Extract
■ ■ ■ ■ ■ ■ ■

Resource Utilization Overview

note

You need to have an RU license installed in order to use Device42's Resource Utilization features. See Licensing for more details.

The Resource Utilization (RU) module tracks and stores data on CPU, memory, disk, and network usage, as well as power and environmental sensors. This data is collected at a user-defined interval and stored in a time-series database (TSDB) on the Remote Collector (RC) that discovered the device. RU data is then used to generate reports under Analytics > Reports.

RU resource-usage metrics can fuel advanced business and capacity-planning decisions, migration planning, move-group selection (via Application Groups), and cloud-target rightsizing, as well as support a variety of other digital transformation projects.

■ ■ ■ ■ ■ ■ ■

Information shown
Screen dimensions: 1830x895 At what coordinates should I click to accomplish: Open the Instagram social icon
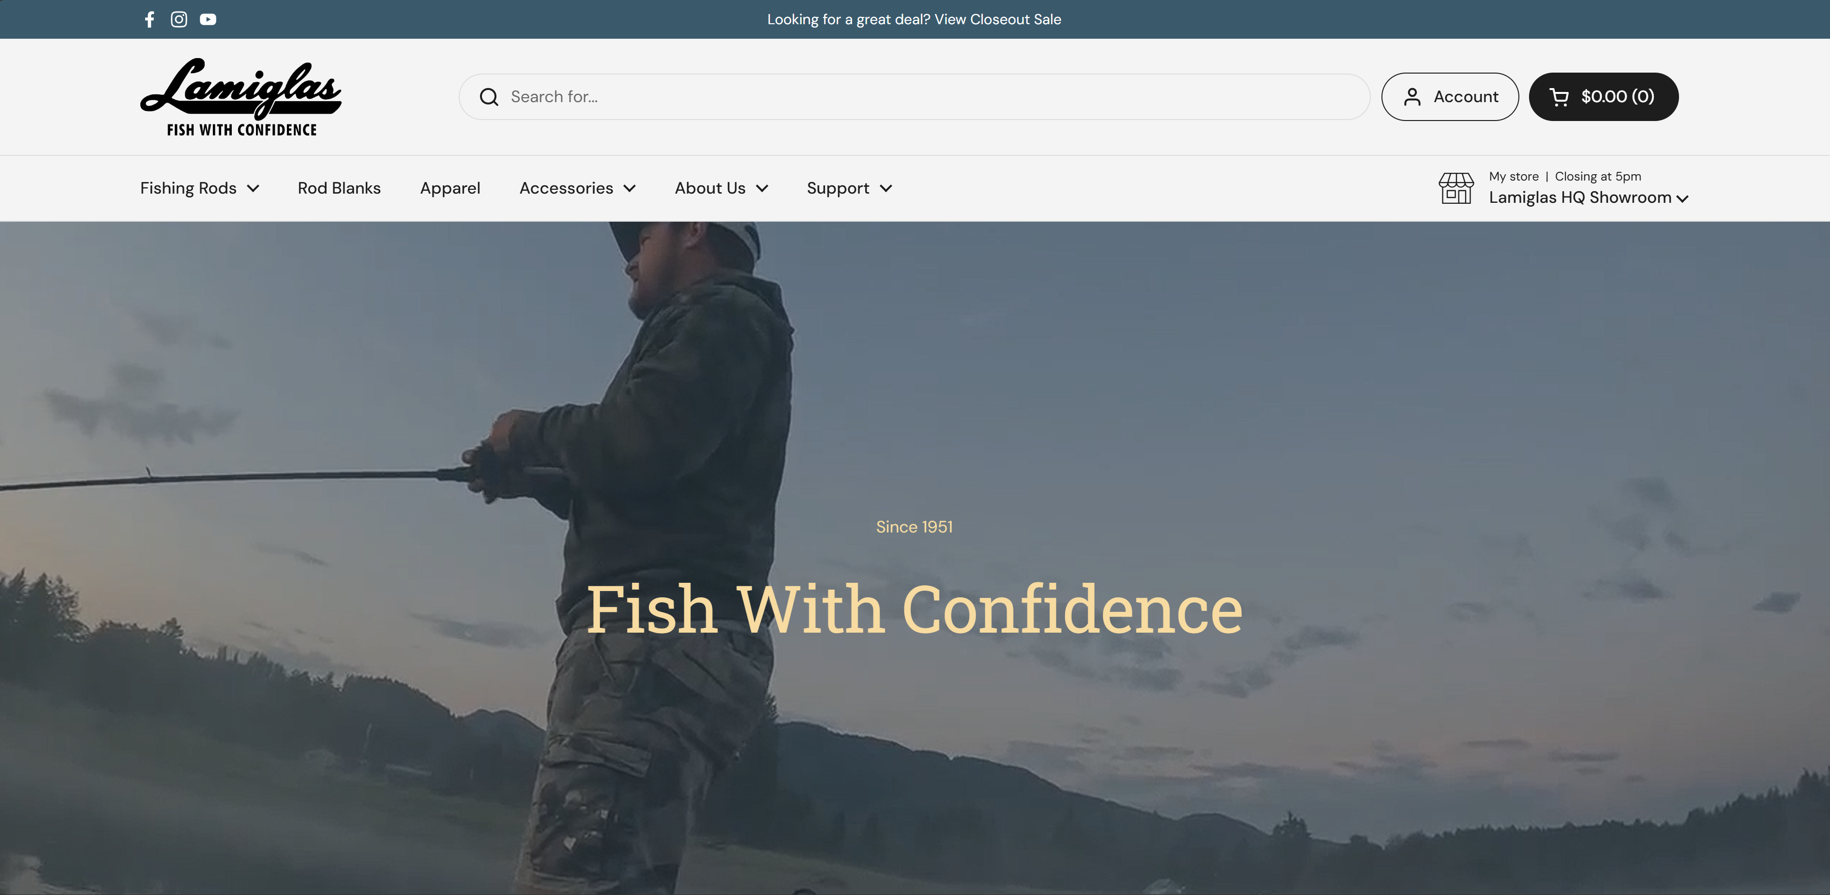(x=179, y=19)
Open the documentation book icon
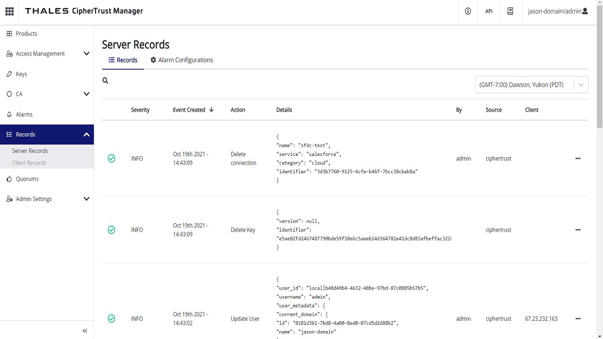The image size is (603, 339). click(x=510, y=11)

■ ■ ■ ■ ■ ■ ■

Set exercise 1
From the Resource Utilization overview, list every kind of data the RU module tracks.
Set exercise 2
According to the Resource Utilization overview, where is RU data stored?

Exercise response 1
CPU usage
Memory usage
Disk usage
Network usage
Power sensors
Environmental sensors

Exercise response 2
RU data is stored in a time-series database (TSDB) on the Remote Collector (RC) that discovered the device.